Page:
***

Edward Harold Schad v. Charles L. Ryan

709 F.3d 855 | 9th Cir. | 2013

Dissenting Opinion

Circuit Judge TALLMAN, with whom Chief Circuit Judge KOZINSKI and Circuit Judges O’SCANNLAIN, BYBEE, CALLAHAN, BEA, M. SMITH and IKUTA join,

dissenting from the denial of rehearing en banc:

The majority’s stay of execution and remand order in Schad openly defies the Supreme Court’s directive in this very case and takes our habeas jurisprudence down a road that has already been rejected.1 Judges Reinhardt and Schroeder, writing for a divided panel, fail to appropriately apply the substantive Supreme Court precedents in Cullen v. Pinholster, — U.S. -, 131 S.Ct. 1388, 179 L.Ed.2d 557 (2011), and Martinez v. Ryan, — U.S. -, 132 S.Ct. 1309, 182 L.Ed.2d 272 (2012). Their order needlessly adds years of additional delay in carrying out the sentence imposed on a twice convicted murderer by willfully ignoring the Supreme Court’s express guidance to apply Pinholster here and by refusing to interpret Martinez, 132 S.Ct. at 1315, narrowly as the Court has commanded. By failing to take this case en banc our court has unfortunately allowed the majority to stretch Martinez beyond its limited scope, and permitted Schad to bolster a previously exhausted Strickland claim with new federal habeas evidence in clear violation of Pinholster.

After the panel previously remanded this case to the district court for an evidentiary hearing, the Supreme Court vacated the panel’s opinion, instructing it to apply Pinholster. Ryan v. Schad, — U.S. -, 131 S.Ct. 2092, 2092, 179 L.Ed.2d 886 (2011). In response, the panel initially amended its opinion to apply Pinholster, correctly recognizing that AEDPA forecloses a federal court’s ability to consider on the merits new facts not raised before a state court. Schad v. Ryan, 671 F.3d 708, 722 (9th Cir.2011) (per curiam).

In 2012, Schad again sought review of his case by filing a Motion to Vacate and *857Remand in light of Martinez, and the same panel properly denied the motion. Order, Schad v. Ryan, No. 07-99005 (9th Cir. July 27, 2012), ECF No. 91. Schad then attempted to raise Martinez once more in a petition for certiorari, but the Supreme Court denied review, Schad v. Ryan, — U.S. -, 133 S.Ct. 432, 432, 184 L.Ed.2d 264 (2012), and he unsuccessfully argued the Martinez IAC claim again on his motion for rehearing, Schad v, Ryan, — U.S. -, 133 S.Ct. 922, 922, 184 L.Ed.2d 713 (2013).2 Bereft of any legally significant change of circumstances in the interim, the majority has now completely reversed its prior ruling and has again remanded the case to the Arizona district court for a second time, directing it to consider the “new” Martinez claim (which the majority now characterizes as proeedurally defaulted), while back-hand-edly dispatching Pinholster in a mere footnote.

***

Provided data:

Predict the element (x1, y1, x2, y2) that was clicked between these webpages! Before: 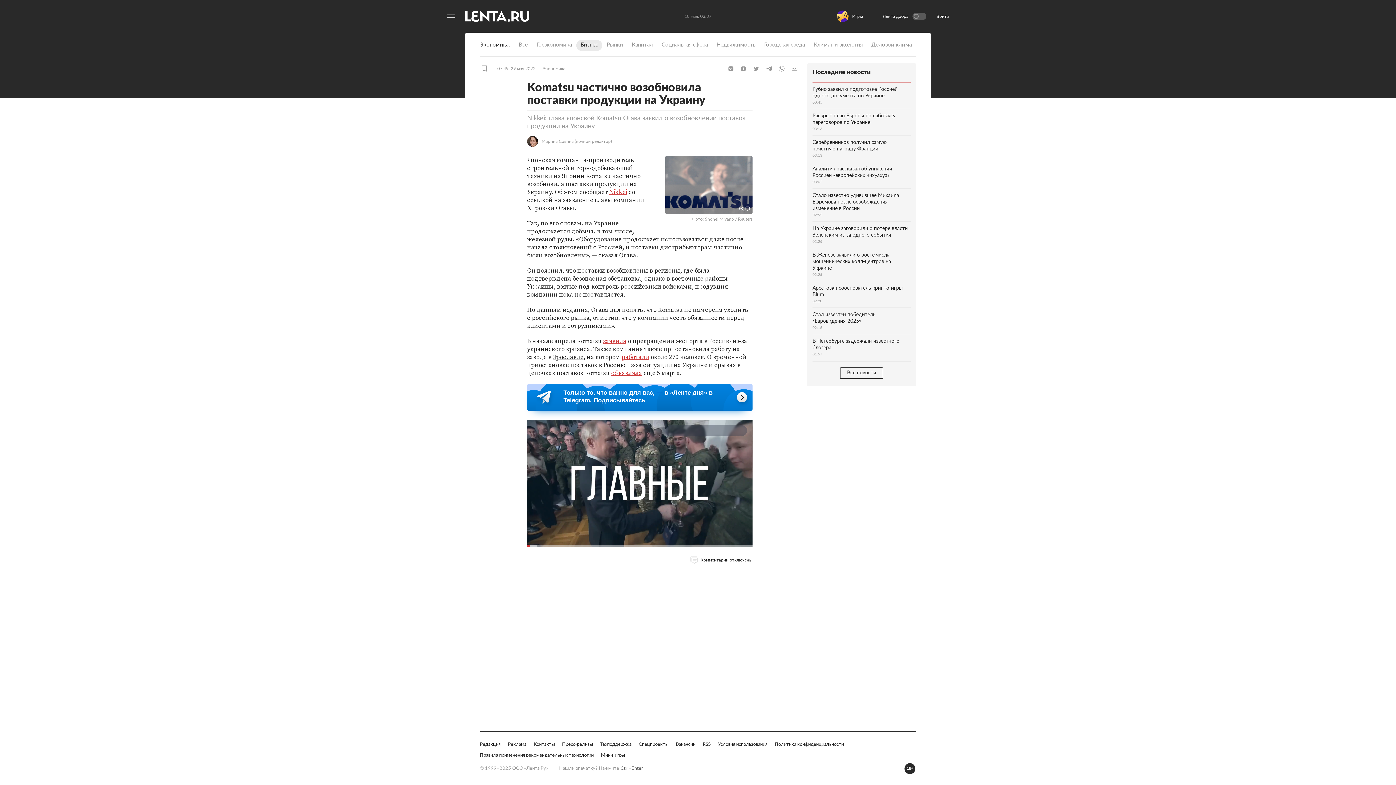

***

Direction:
Duplicate the passage of the dissenting opinion above between "After the panel" and "Cir.2011) (per curiam).", inclusive.

Solution to this problem:
After the panel previously remanded this case to the district court for an evidentiary hearing, the Supreme Court vacated the panel’s opinion, instructing it to apply Pinholster. Ryan v. Schad, — U.S. -, 131 S.Ct. 2092, 2092, 179 L.Ed.2d 886 (2011). In response, the panel initially amended its opinion to apply Pinholster, correctly recognizing that AEDPA forecloses a federal court’s ability to consider on the merits new facts not raised before a state court. Schad v. Ryan, 671 F.3d 708, 722 (9th Cir.2011) (per curiam).